* start *

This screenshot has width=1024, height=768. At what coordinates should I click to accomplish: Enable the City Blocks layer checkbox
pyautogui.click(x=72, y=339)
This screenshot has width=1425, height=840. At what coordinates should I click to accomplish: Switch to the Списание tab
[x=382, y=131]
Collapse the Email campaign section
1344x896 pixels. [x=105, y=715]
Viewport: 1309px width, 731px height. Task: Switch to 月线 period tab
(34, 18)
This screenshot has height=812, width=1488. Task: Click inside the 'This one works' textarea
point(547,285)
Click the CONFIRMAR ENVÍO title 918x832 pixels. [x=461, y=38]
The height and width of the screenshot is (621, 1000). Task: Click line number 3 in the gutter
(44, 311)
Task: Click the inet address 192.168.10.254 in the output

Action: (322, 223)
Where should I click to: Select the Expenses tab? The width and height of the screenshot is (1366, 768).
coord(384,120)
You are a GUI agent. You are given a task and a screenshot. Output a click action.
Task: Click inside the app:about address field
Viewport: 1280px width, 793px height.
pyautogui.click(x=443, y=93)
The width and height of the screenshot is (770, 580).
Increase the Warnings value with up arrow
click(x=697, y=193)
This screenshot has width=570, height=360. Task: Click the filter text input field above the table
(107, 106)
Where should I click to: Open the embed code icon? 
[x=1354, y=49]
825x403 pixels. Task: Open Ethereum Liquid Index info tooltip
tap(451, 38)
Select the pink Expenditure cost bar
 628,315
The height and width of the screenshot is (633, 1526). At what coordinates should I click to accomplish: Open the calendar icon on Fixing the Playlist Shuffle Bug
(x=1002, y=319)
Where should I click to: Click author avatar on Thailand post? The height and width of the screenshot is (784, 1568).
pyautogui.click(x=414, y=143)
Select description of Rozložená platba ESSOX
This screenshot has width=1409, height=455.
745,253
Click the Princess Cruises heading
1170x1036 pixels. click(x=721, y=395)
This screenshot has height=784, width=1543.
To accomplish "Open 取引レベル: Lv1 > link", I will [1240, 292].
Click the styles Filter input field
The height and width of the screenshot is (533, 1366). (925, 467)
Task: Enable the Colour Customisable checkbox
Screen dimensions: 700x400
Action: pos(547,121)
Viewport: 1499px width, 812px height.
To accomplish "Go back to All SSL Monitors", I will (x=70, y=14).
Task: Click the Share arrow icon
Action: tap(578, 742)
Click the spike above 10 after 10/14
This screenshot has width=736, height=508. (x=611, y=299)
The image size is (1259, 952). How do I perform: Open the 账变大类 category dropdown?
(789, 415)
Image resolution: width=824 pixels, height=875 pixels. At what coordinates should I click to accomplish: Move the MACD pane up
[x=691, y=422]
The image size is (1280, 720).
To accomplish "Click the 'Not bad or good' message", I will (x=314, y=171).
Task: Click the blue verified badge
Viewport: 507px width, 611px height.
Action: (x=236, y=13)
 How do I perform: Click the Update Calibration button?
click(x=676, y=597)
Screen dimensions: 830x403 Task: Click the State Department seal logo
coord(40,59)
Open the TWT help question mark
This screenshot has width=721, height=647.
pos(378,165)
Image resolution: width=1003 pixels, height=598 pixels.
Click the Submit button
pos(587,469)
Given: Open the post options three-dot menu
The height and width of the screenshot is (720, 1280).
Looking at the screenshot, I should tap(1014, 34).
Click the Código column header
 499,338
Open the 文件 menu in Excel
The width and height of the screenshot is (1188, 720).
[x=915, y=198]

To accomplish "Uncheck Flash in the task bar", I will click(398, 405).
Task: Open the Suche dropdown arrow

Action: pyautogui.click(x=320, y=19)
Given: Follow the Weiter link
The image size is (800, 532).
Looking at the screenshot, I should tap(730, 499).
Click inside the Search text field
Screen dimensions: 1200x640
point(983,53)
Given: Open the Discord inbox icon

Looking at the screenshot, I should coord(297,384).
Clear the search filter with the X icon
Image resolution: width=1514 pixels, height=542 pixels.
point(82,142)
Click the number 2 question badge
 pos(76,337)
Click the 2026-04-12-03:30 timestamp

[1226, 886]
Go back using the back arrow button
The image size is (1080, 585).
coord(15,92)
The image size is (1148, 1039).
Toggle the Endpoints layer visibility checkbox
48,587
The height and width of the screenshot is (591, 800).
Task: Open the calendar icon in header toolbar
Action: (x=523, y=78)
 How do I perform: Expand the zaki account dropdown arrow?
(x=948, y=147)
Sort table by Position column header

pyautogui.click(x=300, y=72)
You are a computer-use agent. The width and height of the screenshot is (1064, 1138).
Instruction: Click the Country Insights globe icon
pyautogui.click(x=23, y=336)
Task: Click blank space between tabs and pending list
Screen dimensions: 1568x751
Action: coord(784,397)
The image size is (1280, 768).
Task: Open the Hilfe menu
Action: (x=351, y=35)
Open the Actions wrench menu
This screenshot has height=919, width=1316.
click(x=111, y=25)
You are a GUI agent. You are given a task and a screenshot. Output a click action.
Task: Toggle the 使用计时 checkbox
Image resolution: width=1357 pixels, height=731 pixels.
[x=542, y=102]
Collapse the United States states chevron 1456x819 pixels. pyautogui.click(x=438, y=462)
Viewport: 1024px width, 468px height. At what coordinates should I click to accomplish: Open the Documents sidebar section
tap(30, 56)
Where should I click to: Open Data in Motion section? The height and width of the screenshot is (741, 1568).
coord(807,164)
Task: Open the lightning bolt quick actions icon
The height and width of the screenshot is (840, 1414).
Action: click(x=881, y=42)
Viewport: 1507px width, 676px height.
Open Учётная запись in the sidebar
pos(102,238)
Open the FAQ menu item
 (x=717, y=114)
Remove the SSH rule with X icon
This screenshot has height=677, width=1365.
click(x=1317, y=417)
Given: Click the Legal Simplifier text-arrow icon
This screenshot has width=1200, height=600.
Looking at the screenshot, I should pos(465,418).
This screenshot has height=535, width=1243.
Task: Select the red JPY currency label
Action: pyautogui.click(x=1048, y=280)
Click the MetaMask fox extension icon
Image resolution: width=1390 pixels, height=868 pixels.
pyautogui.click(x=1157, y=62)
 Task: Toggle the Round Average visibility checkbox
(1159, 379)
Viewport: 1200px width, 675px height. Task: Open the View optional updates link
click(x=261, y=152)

* end *

### Exercise
Rewrite all of the material above, switching every "Viewport" to "Display" and leaving everything else unchanged.

### Exercise result
This screenshot has width=1024, height=768. At what coordinates should I click to accomplish: Enable the City Blocks layer checkbox
pyautogui.click(x=72, y=339)
This screenshot has width=1425, height=840. At what coordinates should I click to accomplish: Switch to the Списание tab
[x=382, y=131]
Collapse the Email campaign section
1344x896 pixels. [x=105, y=715]
Display: 1309px width, 731px height. Task: Switch to 月线 period tab
(34, 18)
This screenshot has height=812, width=1488. Task: Click inside the 'This one works' textarea
point(547,285)
Click the CONFIRMAR ENVÍO title 918x832 pixels. [x=461, y=38]
The height and width of the screenshot is (621, 1000). Task: Click line number 3 in the gutter
(44, 311)
Task: Click the inet address 192.168.10.254 in the output

Action: (322, 223)
Where should I click to: Select the Expenses tab? The width and height of the screenshot is (1366, 768).
coord(384,120)
You are a GUI agent. You are given a task and a screenshot. Output a click action.
Task: Click inside the app:about address field
Display: 1280px width, 793px height.
pyautogui.click(x=443, y=93)
The width and height of the screenshot is (770, 580).
Increase the Warnings value with up arrow
click(x=697, y=193)
This screenshot has width=570, height=360. Task: Click the filter text input field above the table
(107, 106)
Where should I click to: Open the embed code icon? 
[x=1354, y=49]
825x403 pixels. Task: Open Ethereum Liquid Index info tooltip
tap(451, 38)
Select the pink Expenditure cost bar
 628,315
The height and width of the screenshot is (633, 1526). At what coordinates should I click to accomplish: Open the calendar icon on Fixing the Playlist Shuffle Bug
(x=1002, y=319)
Where should I click to: Click author avatar on Thailand post? The height and width of the screenshot is (784, 1568).
pyautogui.click(x=414, y=143)
Select description of Rozložená platba ESSOX
This screenshot has width=1409, height=455.
745,253
Click the Princess Cruises heading
1170x1036 pixels. click(x=721, y=395)
This screenshot has height=784, width=1543.
To accomplish "Open 取引レベル: Lv1 > link", I will [1240, 292].
Click the styles Filter input field
The height and width of the screenshot is (533, 1366). (925, 467)
Task: Enable the Colour Customisable checkbox
Screen dimensions: 700x400
Action: pos(547,121)
Display: 1499px width, 812px height.
To accomplish "Go back to All SSL Monitors", I will (x=70, y=14).
Task: Click the Share arrow icon
Action: tap(578, 742)
Click the spike above 10 after 10/14
This screenshot has width=736, height=508. (x=611, y=299)
The image size is (1259, 952). How do I perform: Open the 账变大类 category dropdown?
(789, 415)
Image resolution: width=824 pixels, height=875 pixels. At what coordinates should I click to accomplish: Move the MACD pane up
[x=691, y=422]
The image size is (1280, 720).
To accomplish "Click the 'Not bad or good' message", I will (x=314, y=171).
Task: Click the blue verified badge
Display: 507px width, 611px height.
Action: (x=236, y=13)
 How do I perform: Click the Update Calibration button?
click(x=676, y=597)
Screen dimensions: 830x403 Task: Click the State Department seal logo
coord(40,59)
Open the TWT help question mark
This screenshot has width=721, height=647.
pos(378,165)
Image resolution: width=1003 pixels, height=598 pixels.
Click the Submit button
pos(587,469)
Given: Open the post options three-dot menu
The height and width of the screenshot is (720, 1280).
Looking at the screenshot, I should tap(1014, 34).
Click the Código column header
 499,338
Open the 文件 menu in Excel
The width and height of the screenshot is (1188, 720).
[x=915, y=198]

To accomplish "Uncheck Flash in the task bar", I will click(398, 405).
Task: Open the Suche dropdown arrow

Action: pyautogui.click(x=320, y=19)
Given: Follow the Weiter link
The image size is (800, 532).
Looking at the screenshot, I should tap(730, 499).
Click inside the Search text field
Screen dimensions: 1200x640
point(983,53)
Given: Open the Discord inbox icon

Looking at the screenshot, I should coord(297,384).
Clear the search filter with the X icon
Image resolution: width=1514 pixels, height=542 pixels.
point(82,142)
Click the number 2 question badge
 pos(76,337)
Click the 2026-04-12-03:30 timestamp

[1226, 886]
Go back using the back arrow button
The image size is (1080, 585).
coord(15,92)
The image size is (1148, 1039).
Toggle the Endpoints layer visibility checkbox
48,587
The height and width of the screenshot is (591, 800).
Task: Open the calendar icon in header toolbar
Action: (x=523, y=78)
 How do I perform: Expand the zaki account dropdown arrow?
(x=948, y=147)
Sort table by Position column header

pyautogui.click(x=300, y=72)
You are a computer-use agent. The width and height of the screenshot is (1064, 1138).
Instruction: Click the Country Insights globe icon
pyautogui.click(x=23, y=336)
Task: Click blank space between tabs and pending list
Screen dimensions: 1568x751
Action: coord(784,397)
The image size is (1280, 768).
Task: Open the Hilfe menu
Action: (x=351, y=35)
Open the Actions wrench menu
This screenshot has height=919, width=1316.
click(x=111, y=25)
You are a GUI agent. You are given a task and a screenshot. Output a click action.
Task: Toggle the 使用计时 checkbox
Image resolution: width=1357 pixels, height=731 pixels.
[x=542, y=102]
Collapse the United States states chevron 1456x819 pixels. pyautogui.click(x=438, y=462)
Display: 1024px width, 468px height. At what coordinates should I click to accomplish: Open the Documents sidebar section
tap(30, 56)
Where should I click to: Open Data in Motion section? The height and width of the screenshot is (741, 1568).
coord(807,164)
Task: Open the lightning bolt quick actions icon
The height and width of the screenshot is (840, 1414).
Action: click(x=881, y=42)
Display: 1507px width, 676px height.
Open Учётная запись in the sidebar
pos(102,238)
Open the FAQ menu item
 (x=717, y=114)
Remove the SSH rule with X icon
This screenshot has height=677, width=1365.
click(x=1317, y=417)
Given: Click the Legal Simplifier text-arrow icon
This screenshot has width=1200, height=600.
Looking at the screenshot, I should pos(465,418).
This screenshot has height=535, width=1243.
Task: Select the red JPY currency label
Action: pyautogui.click(x=1048, y=280)
Click the MetaMask fox extension icon
Image resolution: width=1390 pixels, height=868 pixels.
pyautogui.click(x=1157, y=62)
 Task: Toggle the Round Average visibility checkbox
(1159, 379)
Display: 1200px width, 675px height. Task: Open the View optional updates link
click(x=261, y=152)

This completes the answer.